Keith Cowing (17:58) You... you never prepared slides? The board deck is not made of slides? Or you have slides that you share to them, but you don't show it in the room? Okay.

Matt Blumberg (18:02) Neither. Neither one. Now you can decide your board deck of slides, but what I'm talking about is in the meeting, no slides on the wall. If you have to show a visual for a minute, show a visual for a minute. But the board meeting where you're paging through something, especially if they've already read it, but even if they haven't read it, what does everyone look at when there are slides? They look at the slides.

What is the purpose of your board meeting? It's not transmitting information. You should have already done that in the board book. The purpose of the board meeting is having rigorous discussion and debate. And when people's eyes are on the slides, they're not having high-quality conversation. They have high-quality conversation when they look at each other and have a conversation. And it's really hard to do that when there's slides up. Just, everyone defaults to like, they sit back and their eyes glaze over and they look at slides. So I don't put slides up, I make people look at each other and have conversations with each other.

The second thing is equally quirky, but in the same vein, is in a physical meeting, if everyone's in the room together, I put all of the board members at one end of the table together. And so people are used to it with me, but the first time you see it, it's kind of weird, like someone will sit down and I'll move them. Like a member of the management team will sit down and I'll say, "No, no, I need you to sit over there." So I have all the board members on one end of the table, observers elsewhere, management elsewhere. They can be at the table, but not sitting together. And the reason I do that is there's a reason that they're board members versus observers or management. That's the board. And the same thing, if you're trying to get a high-quality conversation and someone on the board has to like lean forward or lean back and they can't see someone they're talking to because there are five people between them, it's not a high-quality conversation.
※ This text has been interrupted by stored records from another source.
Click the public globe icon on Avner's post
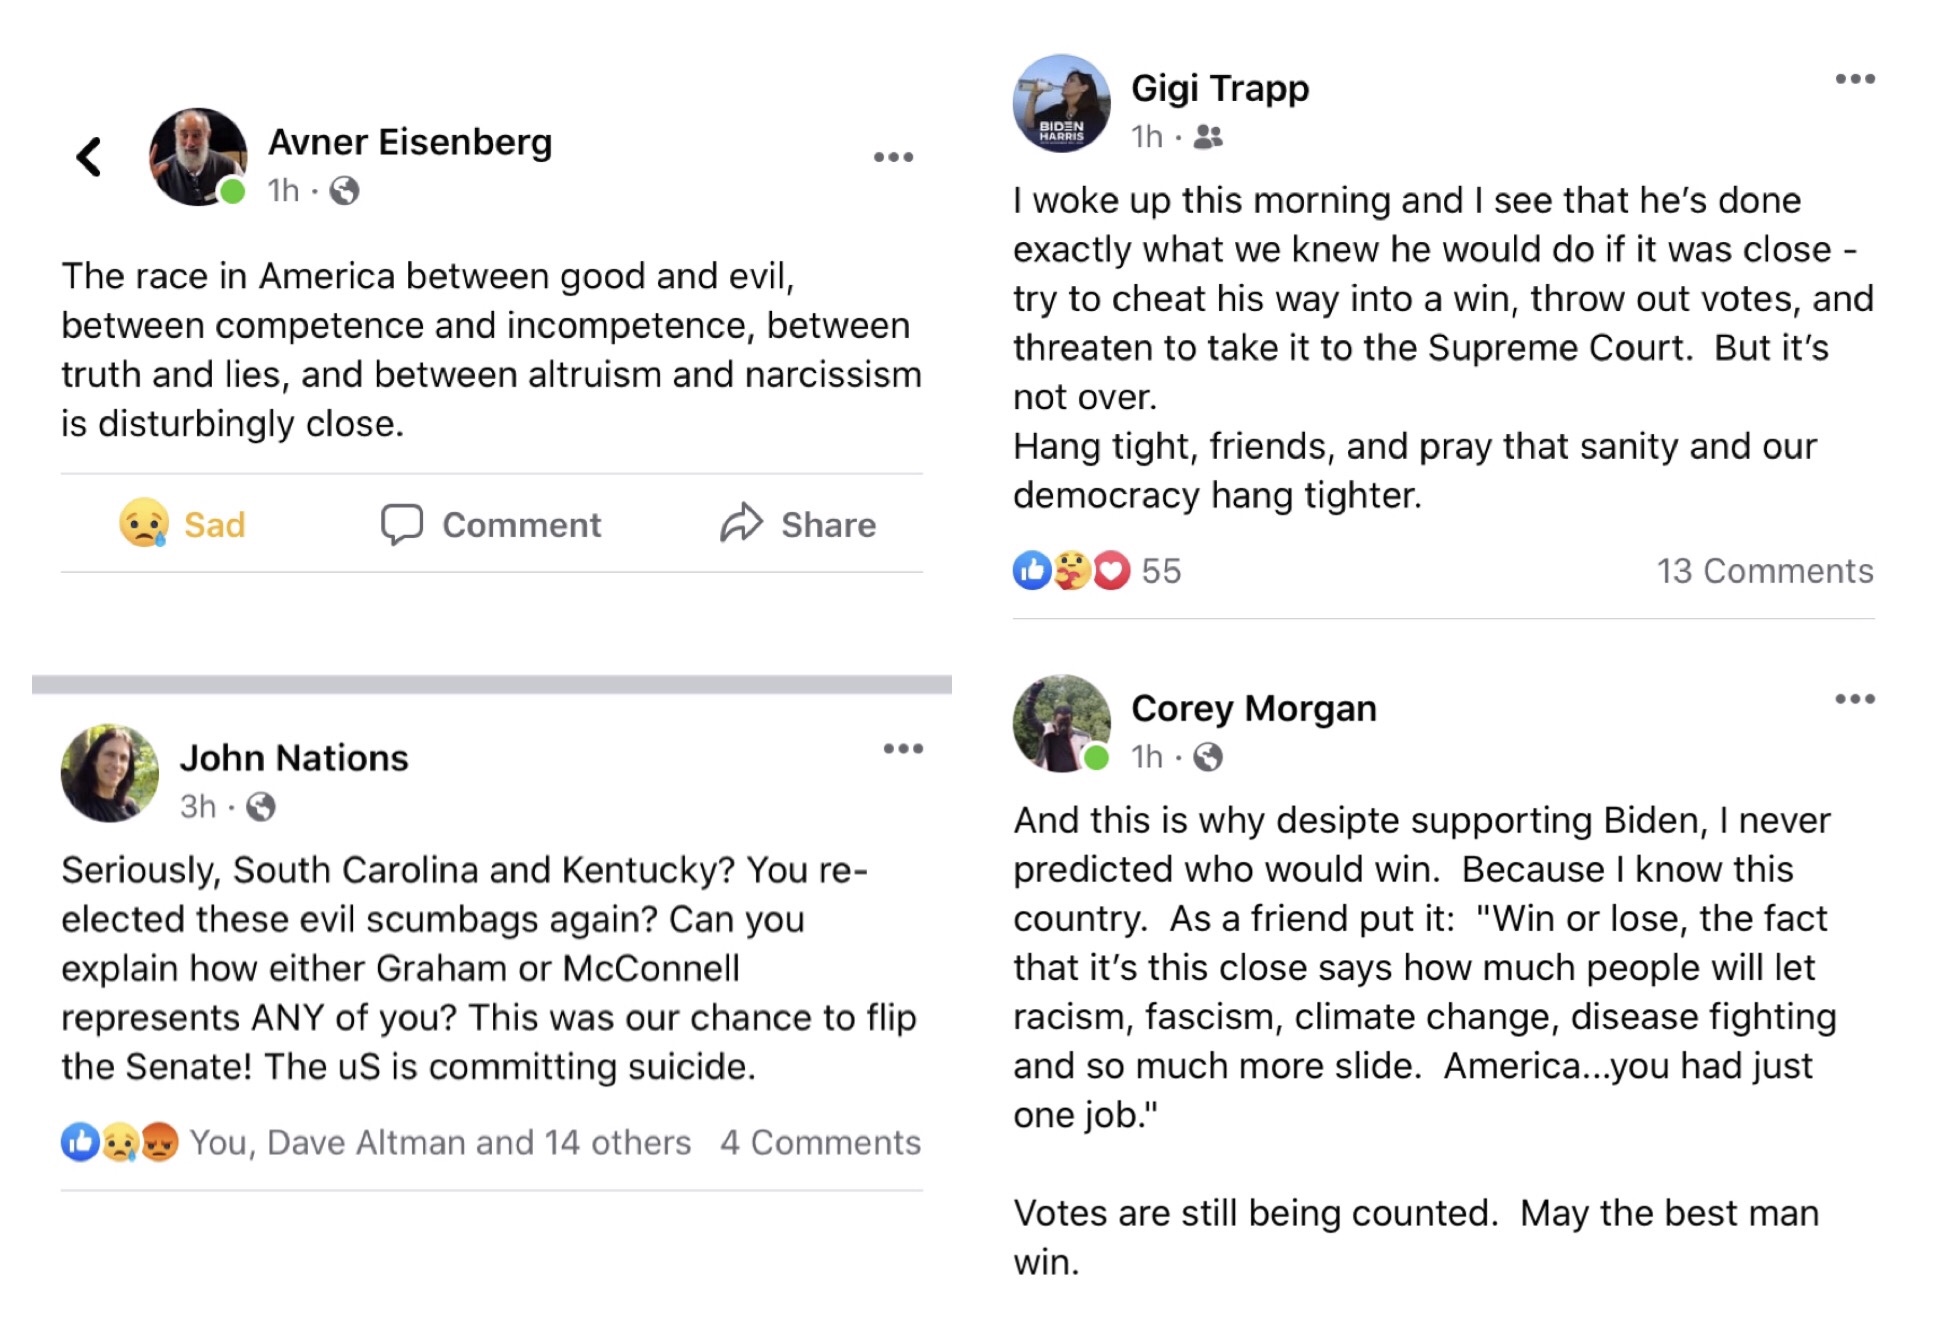Screen dimensions: 1936x1333 (344, 190)
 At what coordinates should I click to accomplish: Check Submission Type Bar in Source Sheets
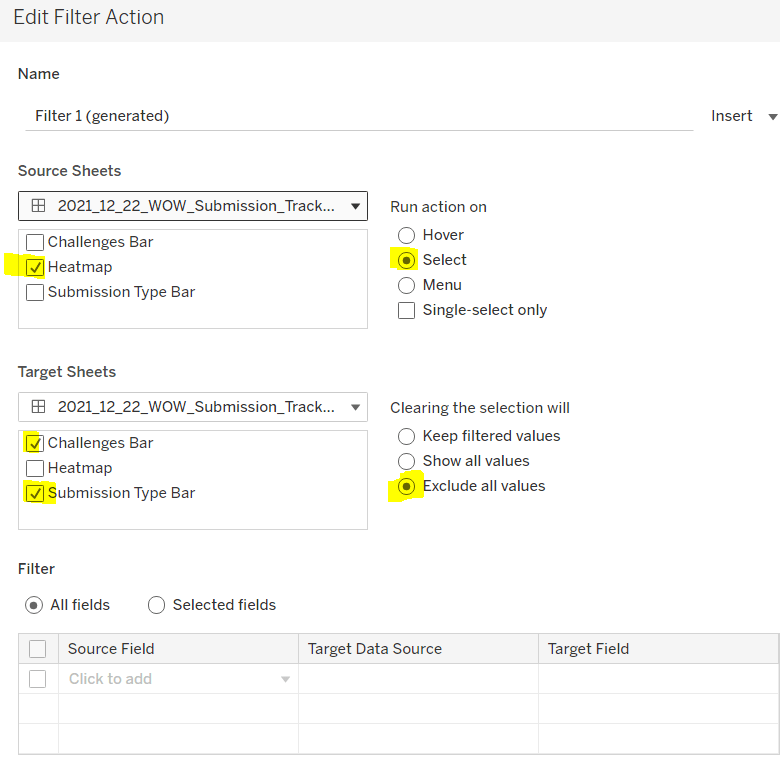[35, 292]
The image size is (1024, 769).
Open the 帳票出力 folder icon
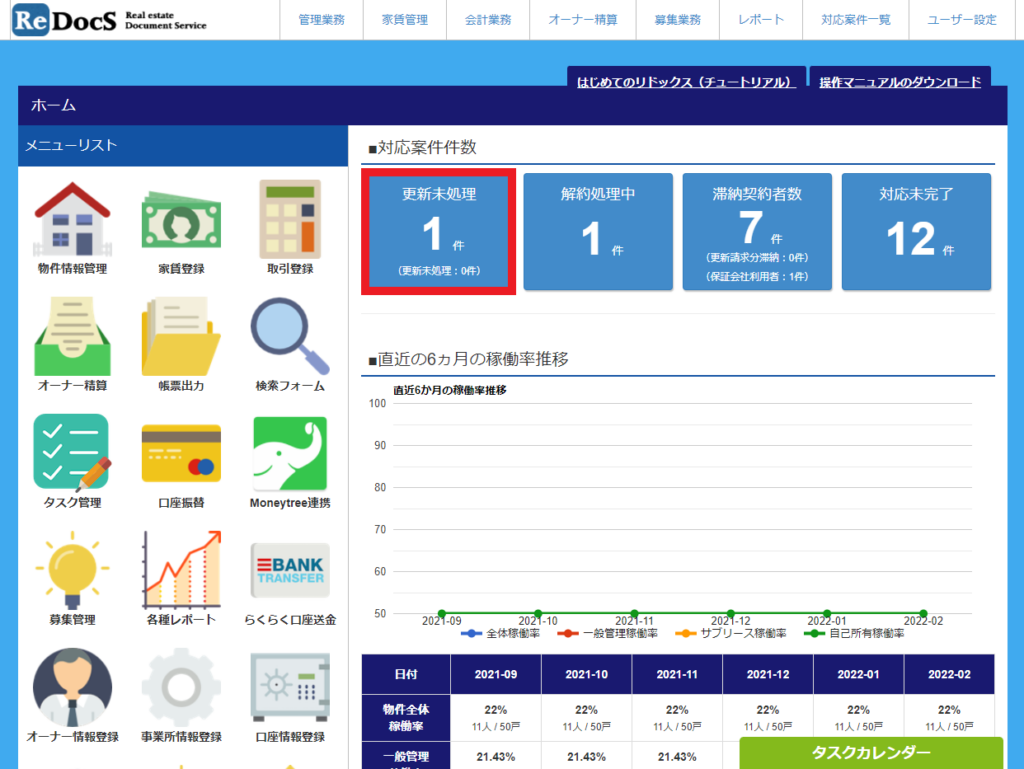(181, 336)
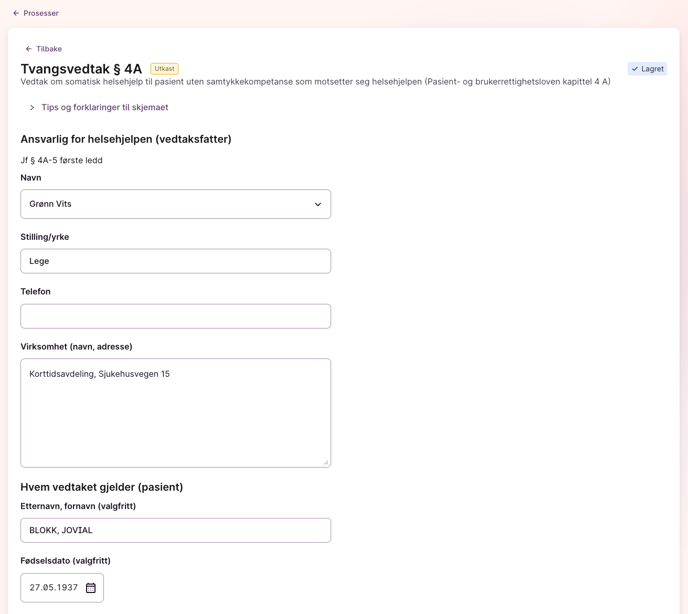Grab the resize handle of Virksomhet textarea
Screen dimensions: 688x614
tap(326, 462)
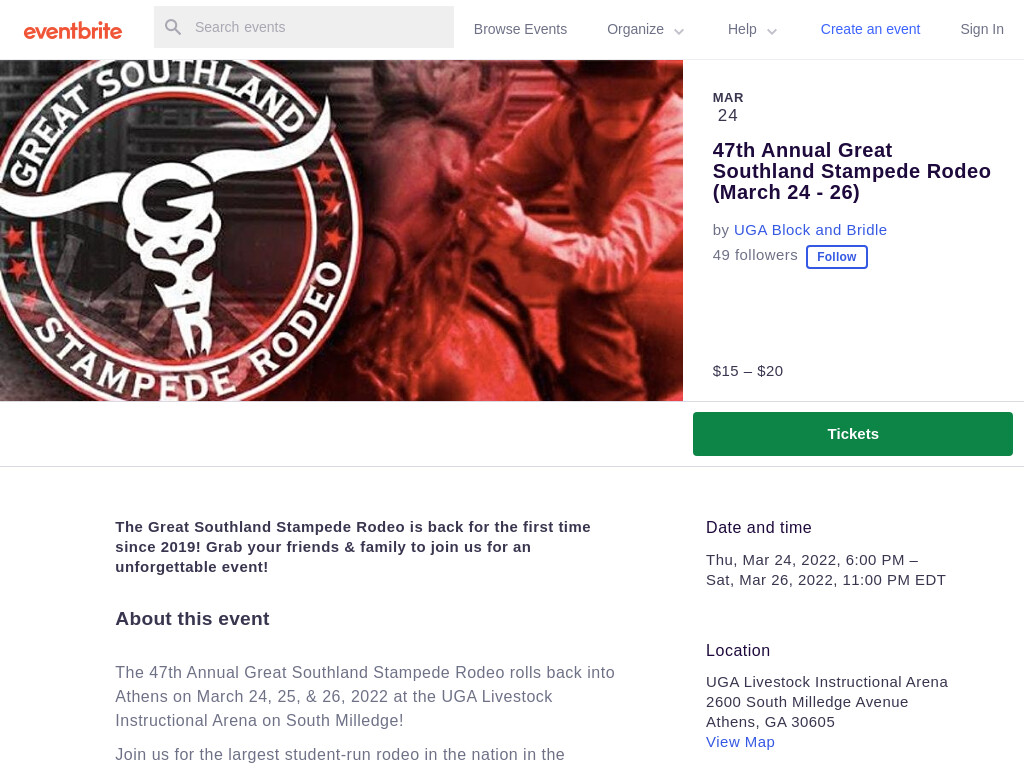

When the board is clumped at one end of the table, they get into it. They get into the topics. You can do the same thing on Zoom. On Zoom, there's a feature in the video settings called "hide participants not on video." So I err on the side of having a ton of people on my board meetings. I have my entire management team in the entire board meeting, even if they don't talk. It's good for them. Good for them to hear it. Good for them to be able to speak and have some exposure in the room. But when I do a Zoom meeting, they can have their camera on at the beginning and say hi and then they all turn their camera off unless they're part of a conversation. And then I tell board members flip the switch in video settings where you're participants not on video and the thing that's different is you don't have 17 squares where each person is this tiny little square. You have five. And then you have the CFOs joining the financial conversation, they turn the video on, and now there's six.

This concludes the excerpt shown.